Цендорж сопел, хмурил брови, утверждал, что чувствует – все равно они ничего не найдут, был очень сумрачен и раздражен. Клим его понимал – старый Шебше-Эдей являлся для Цендоржа не просто дедом, но и воплощением незыблемости обычаев и уклада всего монгольского народа. И вот эта загадочная история с исчезновением… Цендорж злился, он очень хотел отправиться на поиски пропавших родственников, а вместо этого ему предстояло блуждать по горам, пытаясь, по его словам, «вернуться во вчерашний день». Только вмешательство Лускуса, который распорядился выделить розыскную группу, переломило ситуацию.
…Их путь лежал на восток. На это раз не пришлось трястись в обычном пассажирском вагоне – Лускус решил, что имеет полное право воспользоваться «персоналкой», роскошным салон-вагоном, положенным Государственному канцлеру по статусу.
Весь путь от Фербиса до Каменного форта Клим провел, шаманя над картой. Он в сотый раз пытался вычертить на ней маршрут, который они с Цендоржем проделали, возвращаясь после катастрофы дирижабля и смерти Игоря Макарова. В конец концов удалось достаточно точно определить ту зеленую долинку, в которую они спустились с ледника. Лускус, не мешавший Елисееву, глянул на карту единственным глазом и удовлетворенно кивнул.
– Я так и думал. Когда мы дойдем до этих мест, – палец канцлера ткнул в зеленый овал, изображавший долину, – задержимся на денек.
– Это зачем еще? – удивился Клим.
– Нас там ждут, – загадочно ответил Лускус.
Елисеев больше ничего спрашивать не стал, только пожал плечами – одноглазый был набит тайнами и сюрпризами, как мешок Деда Мороза.

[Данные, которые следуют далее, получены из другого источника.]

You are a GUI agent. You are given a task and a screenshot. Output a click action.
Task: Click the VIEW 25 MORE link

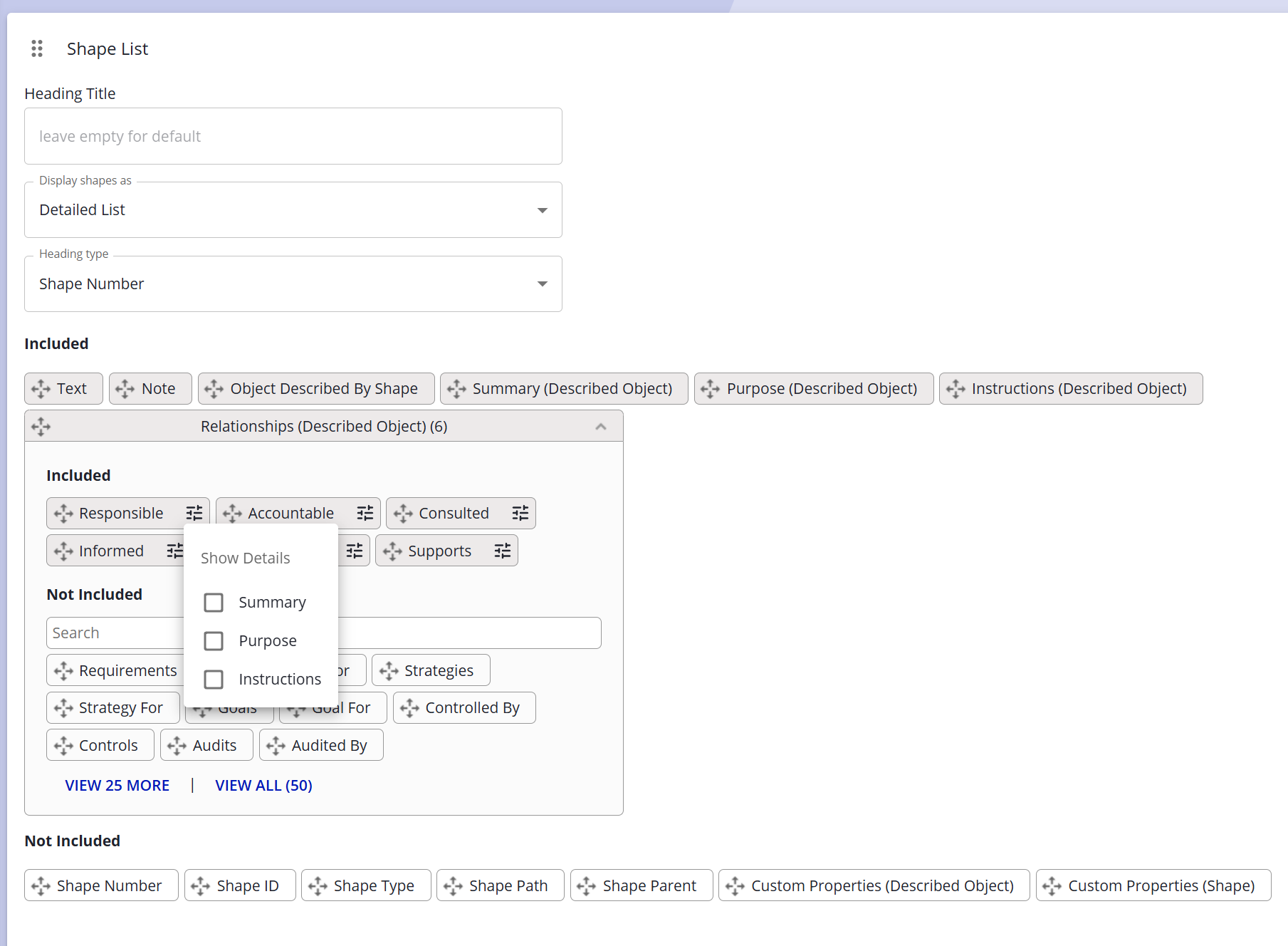(x=117, y=785)
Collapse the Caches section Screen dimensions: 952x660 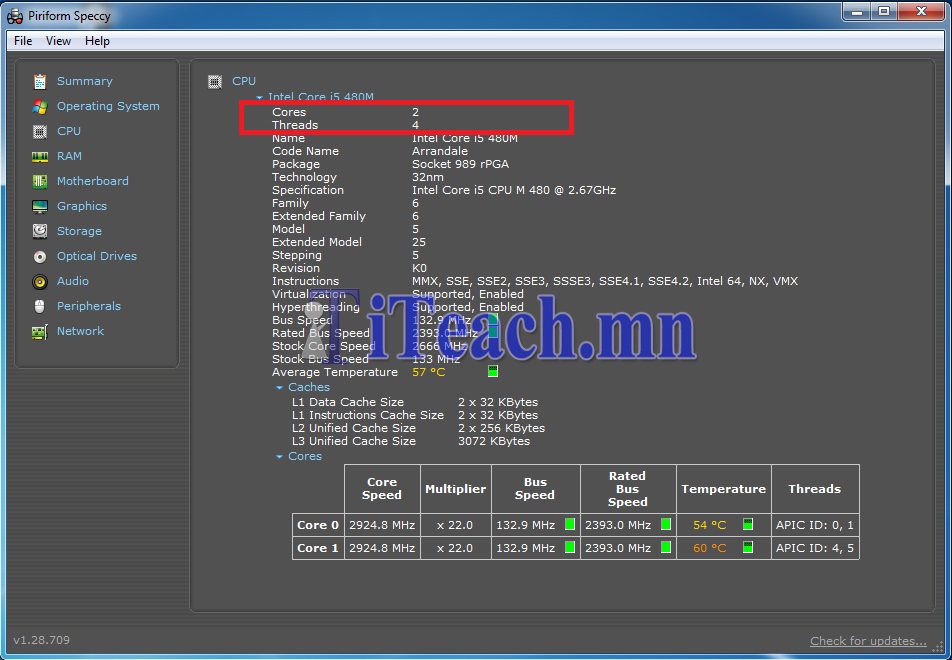(x=280, y=388)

В Каменном форте они покинули гостеприимный вагон, и состав пошел дальше, к Лимесу. Лиссажа в городке не оказалось – премьер-майор накануне увел свою бригаду на север, к побережью, где, по слухам, объявилась крупная банда снейкеров. Лускус удовлетворенно потер руки.
– Ты знаешь, а я даже рад, что есть вот они, снейкеры, – сказал он Климу. – Их наличие – признак того, что мы, наше государство – на правильном пути. Через это, через вооруженную оппозицию, проходили практически все страны в свое время там, на олд-мамми.
– Да и через диктатуру тоже, – усмехнулся Клим.
– Диктатуру? – поднял бровь Лускус. – Я, по-твоему, диктатор?
– Конечно. Умный и справедливый, это не лесть, а констатация факта, но диктатор.
– Умный… А почему не мудрый?
– Ого! – Клим засмеялся. – А ты уже хочешь, чтобы тебя называли… нет, величали «мудрым»? Может быть, сразу «наимудрейшим»?
– Не в этом дело. Знаешь, чем умный отличается от мудрого? На востоке в древности говорили: умный знает, как выпутаться из сложной ситуации, а мудрый в такие ситуации просто не попадает. И, пожалуй, ты прав. Я действительно умный. Я знаю, как выпутаться. Я – оперативник. И поэтому не могу быть хорошим правителем. Не могу – и не буду.
Без особой шумихи купив шестерых прыгунов, маленький отряд в тот же день покинул Каменный форт и ушел в степь. Для ориентирования в условиях Медеи не требовался компас – Эос всегда стояла на севере, и «потерять» стороны света тут было практически невозможно. Сверяясь с картой, они погнали своих скакунов на юго-восток и через два дня пути вышли к реке, той самой, вдоль которой Клим и Цендорж шли полгода назад, питаясь мясом «тарелочников». Повернув на восток, через несколько дней они добрались до заросшей высоким разнотравьем долины.